# Kimber 380s



## borris

How Are They Pros / Cons


----------



## paton5280

Shot mine for the 1st time yesterday and it is a tack driver. Joined the 380 crowd for my summer EDC. Carried in the front pocket with a Uncle Mikes pocket holster. I carry a G19 most of the other time. The only drawback is those 6 rounds sure do go fast!


----------



## Swampguy

I can't think of a single Con. I have a Sig Sauer P-238 which is almost identical to the Kimber and mine is a tack driver as well. I don't see how you could be disappointed in the Kimber (Or the Sig, or the Colt Mustang). Both the Kimber and the Sig, as you probably know, for all practical purposes are a copy of the Colt Mustang. I chose the Sig only because I liked the sights better and it was a tad less in cost. Accurate and so far, after a few hundred rounds, not a single failure to feed or fire.
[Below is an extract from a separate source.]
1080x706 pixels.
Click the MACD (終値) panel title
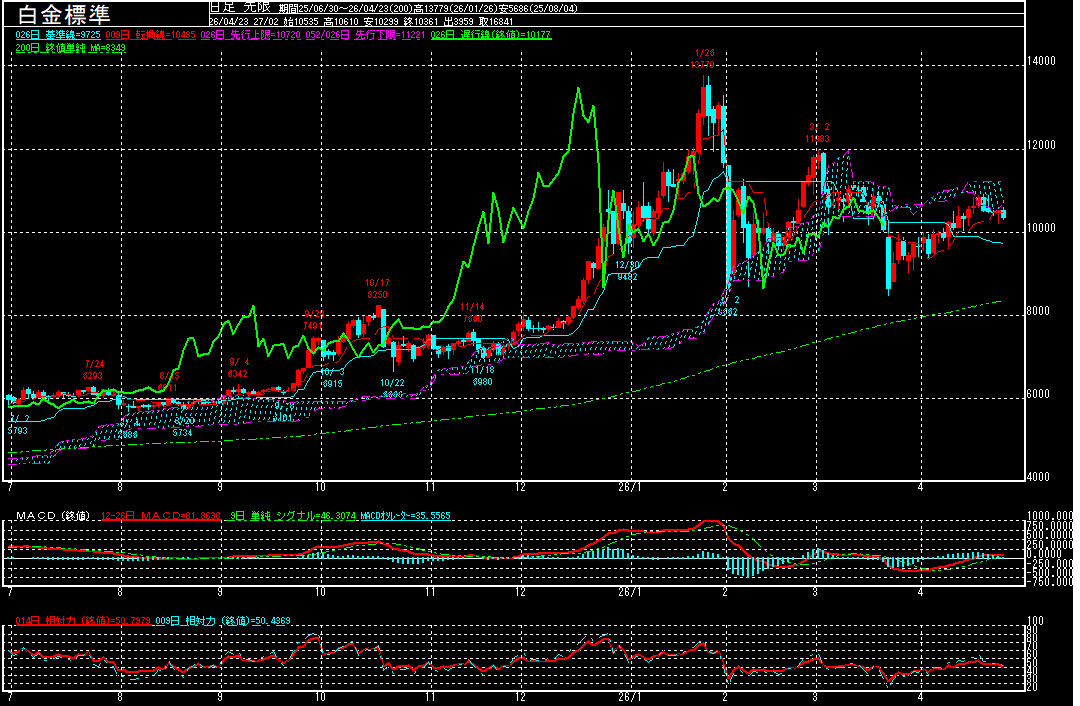point(51,516)
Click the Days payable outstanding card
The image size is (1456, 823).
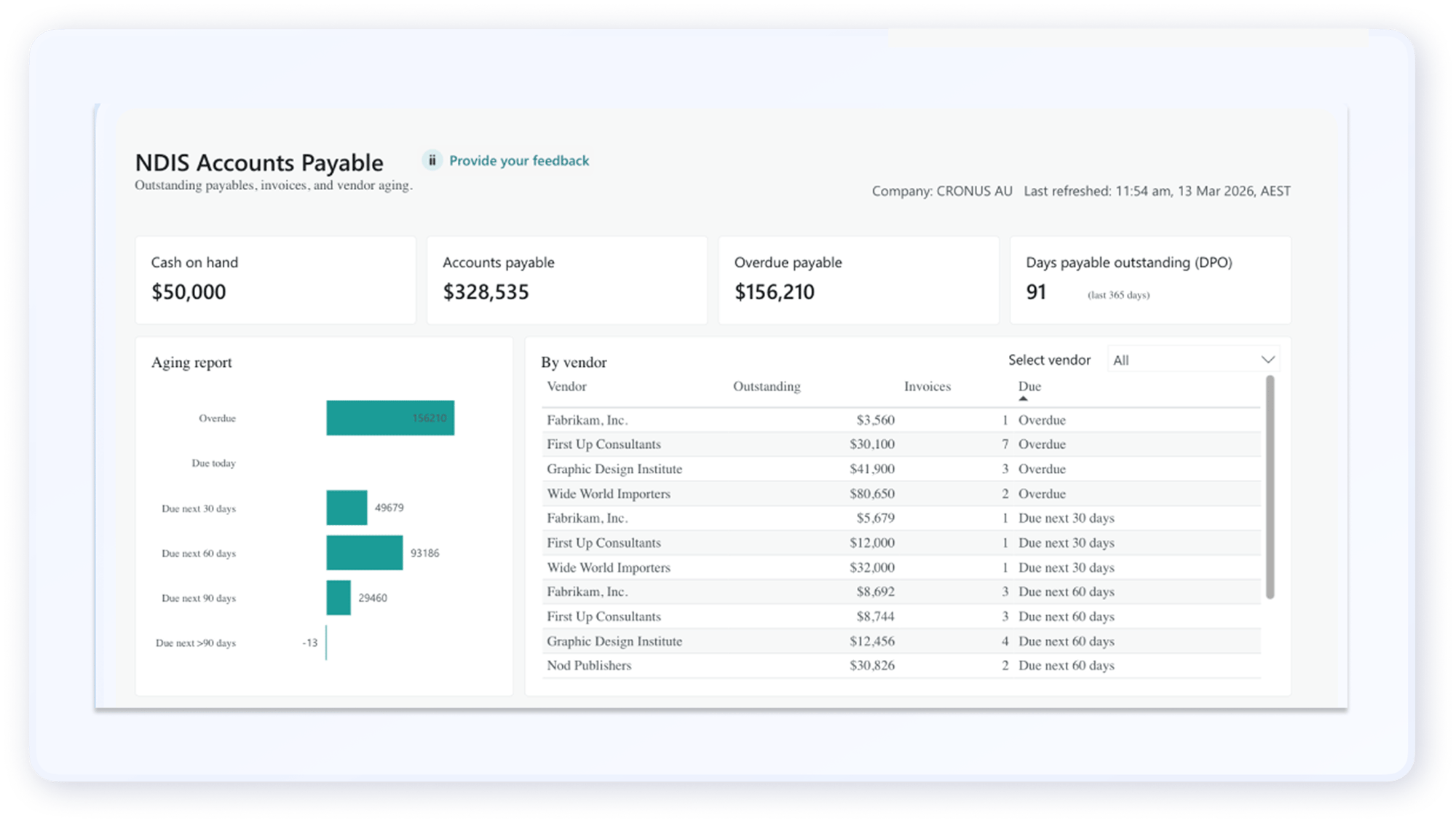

I am a happy camper.


----------



## larrydean

I am happy with my G19, I carry in a 4" belly band from DaltechForce. It is made of elastic and very comfy. I don't even know I have it on and it is very easy to pull the gun


----------



## iwilc2

I just bought a Micro 380 SS, I really like this gun it is very easy to shoot and reliable, once I get a holster I will put it into my carry rotation.


Len


----------



## papersniper

It's been a few years on this thread so I'll kick start it again.....
Just got a stainless Kimber Micro 380 yesterday. Beautiful little gun I must admit. I field stripped it prior to a hope-to trip to the range next week. This pistol was dry as a bone! Never seen that in a new pistol, most are covered in gunk. The pistol either was cleaned after test firing and left dry, or was never test fired. Hopefully the former.
I probably will not carry this one as I'm very used to striker fired pistols. The only other SA with manual safety I have are several 22 target pistols and a Bersa Thunder 380 - none of those are ever carried and likely have not had the safety ever engaged.

What a gorgeous little jewel though!


----------



## papersniper

I shot my new Kimber 380 this week - only about 50 rounds of FMJ, but zero problems. The three magazines I have all functioned 100% also.


----------